Nintendo is currently working to further expand its digital business, says top banana Satoru Iwata.
Nintendo have long been the laughing stock of the gaming world when it comes to utilizing the internet. The Wii's online capabilities were easily the poorest of the big 3, and its digital distribution network has been woefully inadequate. This is something the company hopes to turn around, says President Satoru Iwata. "[Expanding our digital business] is crucial for expanding profitable opportunities," Iwata told Japanese video streaming service Nico Nico Video.

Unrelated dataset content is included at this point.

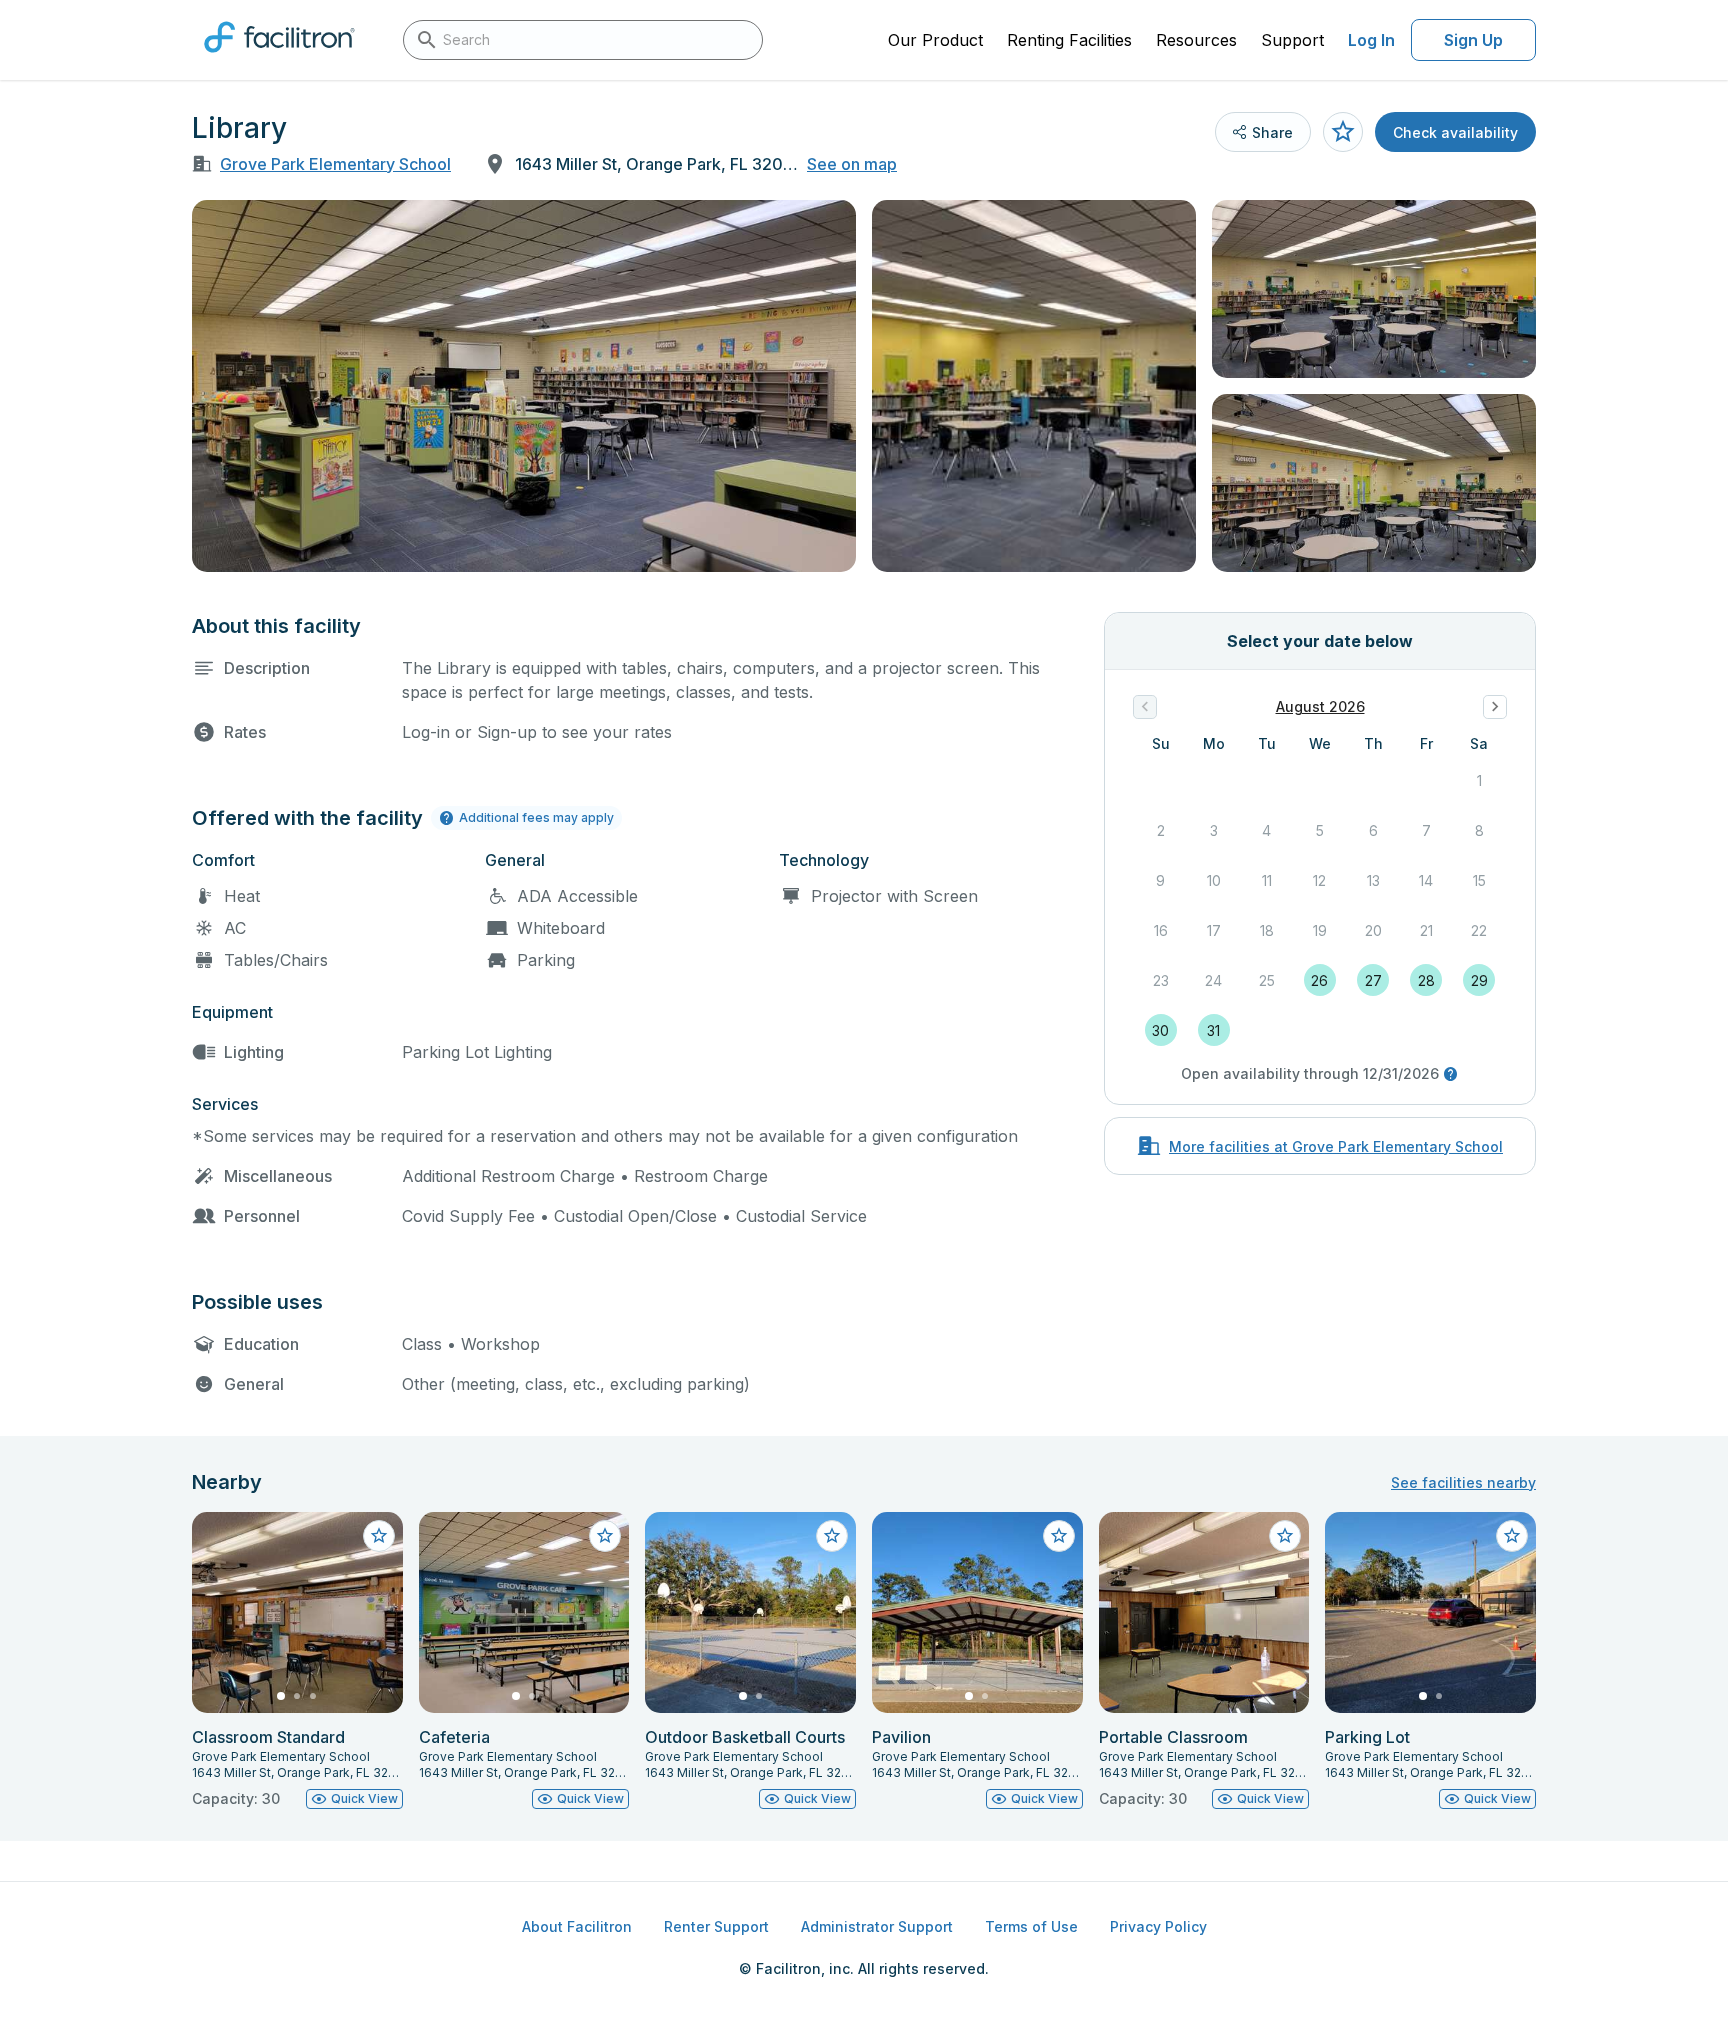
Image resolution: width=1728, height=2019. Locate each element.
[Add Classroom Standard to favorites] (379, 1536)
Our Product (935, 40)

Before the end of this year, Iwata promises that Nintendo will be adding a new system that allows players to manage their Nintendo Network accounts through smartphones and PCs. Users will be able to purchase games via this method, much in the same way the Steam mobile app currently functions.

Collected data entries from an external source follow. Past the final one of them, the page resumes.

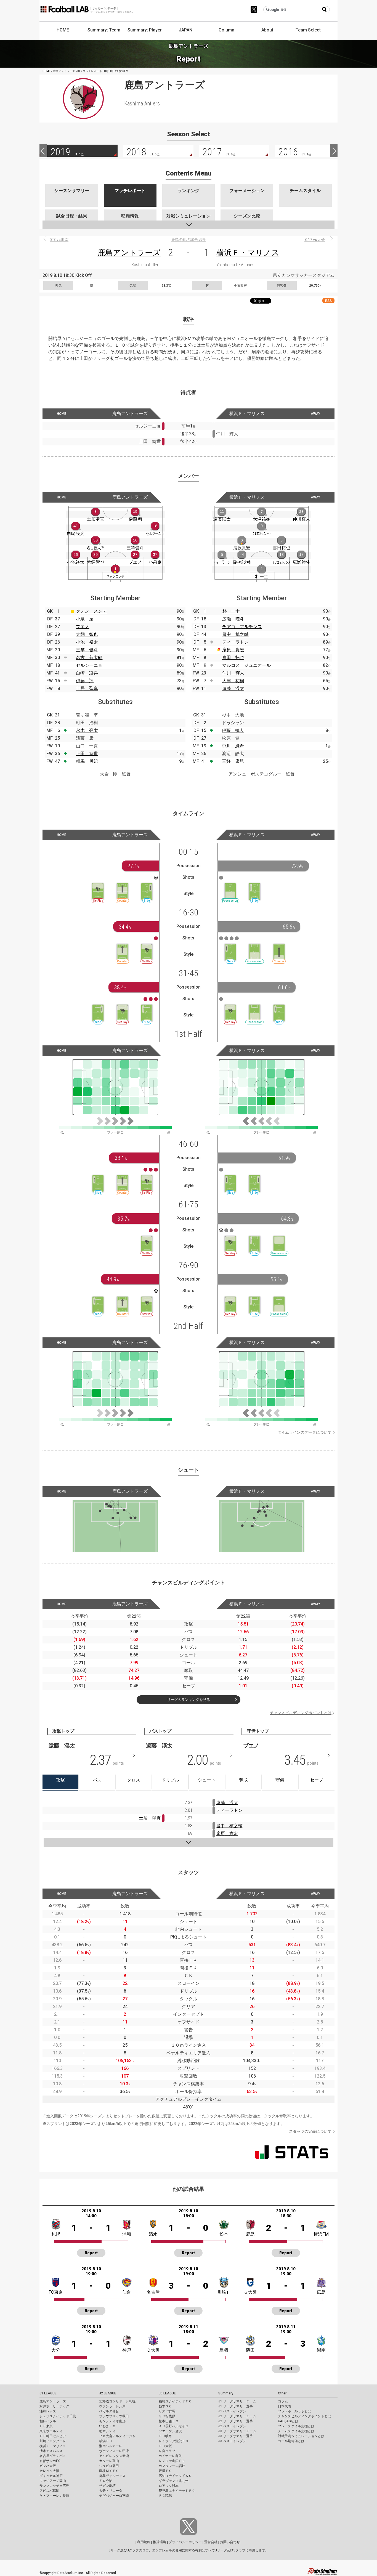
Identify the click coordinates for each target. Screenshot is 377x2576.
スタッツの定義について (310, 2131)
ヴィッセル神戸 (51, 2476)
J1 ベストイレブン (232, 2411)
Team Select (308, 30)
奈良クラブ (167, 2451)
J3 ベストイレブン (232, 2441)
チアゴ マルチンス (242, 626)
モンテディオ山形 (112, 2421)
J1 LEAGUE (48, 2393)
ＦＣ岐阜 (165, 2436)
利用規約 (143, 2542)
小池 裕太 (87, 642)
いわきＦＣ (107, 2426)
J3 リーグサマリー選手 (235, 2436)
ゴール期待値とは (291, 2441)
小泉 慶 (85, 619)
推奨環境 (159, 2542)
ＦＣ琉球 (165, 2496)
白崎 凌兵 (87, 673)
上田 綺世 (87, 753)
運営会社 (210, 2542)
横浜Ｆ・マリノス (247, 252)
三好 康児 (233, 761)
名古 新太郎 (89, 657)
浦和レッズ (47, 2411)
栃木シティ (107, 2431)
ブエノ (82, 626)
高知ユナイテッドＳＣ (175, 2476)
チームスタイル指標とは (296, 2431)
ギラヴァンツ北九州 (174, 2481)
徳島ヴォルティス (112, 2476)
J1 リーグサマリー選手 (235, 2406)
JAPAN (185, 30)
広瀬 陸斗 (233, 619)
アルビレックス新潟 (114, 2456)
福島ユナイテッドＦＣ (175, 2401)
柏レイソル (47, 2421)
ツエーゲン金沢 (170, 2431)
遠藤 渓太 (233, 688)
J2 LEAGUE (107, 2393)
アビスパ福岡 (49, 2491)
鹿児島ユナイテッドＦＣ (177, 2491)
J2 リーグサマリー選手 (235, 2421)
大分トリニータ (110, 2491)
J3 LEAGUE (167, 2393)
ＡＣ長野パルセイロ (174, 2426)
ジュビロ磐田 (109, 2466)
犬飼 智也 (87, 634)
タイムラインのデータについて (304, 1432)
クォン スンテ (91, 611)
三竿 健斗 (87, 649)
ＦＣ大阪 (165, 2446)
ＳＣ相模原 (167, 2416)
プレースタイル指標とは (296, 2426)
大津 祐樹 (233, 680)
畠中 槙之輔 (235, 634)
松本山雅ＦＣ (169, 2421)
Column (226, 30)
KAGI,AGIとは (288, 2421)
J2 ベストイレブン (232, 2426)
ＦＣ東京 (46, 2426)
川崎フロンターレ (52, 2441)
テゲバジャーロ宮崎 (114, 2496)
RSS (328, 301)
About (267, 30)
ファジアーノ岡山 (52, 2481)
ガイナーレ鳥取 (170, 2456)
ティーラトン (235, 642)
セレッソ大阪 (49, 2471)
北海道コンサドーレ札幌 (117, 2401)
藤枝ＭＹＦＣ (109, 2471)
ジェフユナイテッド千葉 (57, 2416)
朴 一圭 (231, 611)
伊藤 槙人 (233, 730)
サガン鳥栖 (107, 2486)
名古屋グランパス (52, 2456)
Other (282, 2393)
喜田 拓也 (233, 657)
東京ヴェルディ (51, 2431)
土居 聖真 (87, 688)
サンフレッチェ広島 (54, 2486)
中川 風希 (233, 745)
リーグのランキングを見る (188, 1700)
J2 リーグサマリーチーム (237, 2416)
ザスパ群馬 (167, 2411)
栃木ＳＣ (165, 2406)
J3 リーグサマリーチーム (237, 2431)
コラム (283, 2401)
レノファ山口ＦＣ (172, 2461)
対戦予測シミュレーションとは (301, 2436)
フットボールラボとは (294, 2411)
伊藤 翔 (85, 680)
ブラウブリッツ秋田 (114, 2416)
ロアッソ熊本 (169, 2486)
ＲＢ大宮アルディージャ (117, 2436)
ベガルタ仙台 (109, 2411)
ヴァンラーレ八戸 (112, 2406)
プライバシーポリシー (185, 2542)
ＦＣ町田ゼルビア (52, 2436)
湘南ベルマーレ (110, 2446)
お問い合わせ (230, 2542)
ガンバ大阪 (47, 2466)
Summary (225, 2393)
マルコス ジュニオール (246, 665)
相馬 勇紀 (87, 761)
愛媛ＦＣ (165, 2471)
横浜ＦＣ (105, 2441)
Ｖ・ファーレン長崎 (54, 2496)
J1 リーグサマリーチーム (237, 2401)
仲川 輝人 (233, 673)
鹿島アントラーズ (129, 252)
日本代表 (284, 2406)
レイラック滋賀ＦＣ (174, 2441)
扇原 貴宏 (233, 649)
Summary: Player (145, 30)
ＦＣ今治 (105, 2481)
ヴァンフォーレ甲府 (114, 2451)
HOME (63, 30)
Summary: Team (103, 30)
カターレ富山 (109, 2461)
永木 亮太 (87, 730)
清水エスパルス (51, 2451)
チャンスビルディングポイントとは (300, 1713)
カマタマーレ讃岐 (172, 2466)
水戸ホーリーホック (54, 2406)
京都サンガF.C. (50, 2461)
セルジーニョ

A common complaint users have about Nintendo accounts is the fact that they are coupled to a single system, meaning if that system is broken or stolen, you effectively loose all your downloaded titles. Iwata did not comment on whether this move was the first step in possibly decoupling Nintendo Network accounts with one specific piece of hardware.
Iwata reiterates that Nintendo plans on strengthening download sales of the company's software. He revealed that over a quarter of the sales for life simulator Animal Crossing: New Leaf were from digital downloads, a clear indicator that the way people buy videogames is changing.
Nintendo also provided some more information on its connectivity rates. Currently, the Wii U's Internet connectivity rate stands at 80%, while for the Nintendo 3DS, Japan has an 87% connectivity rate, and the US sits at 83%.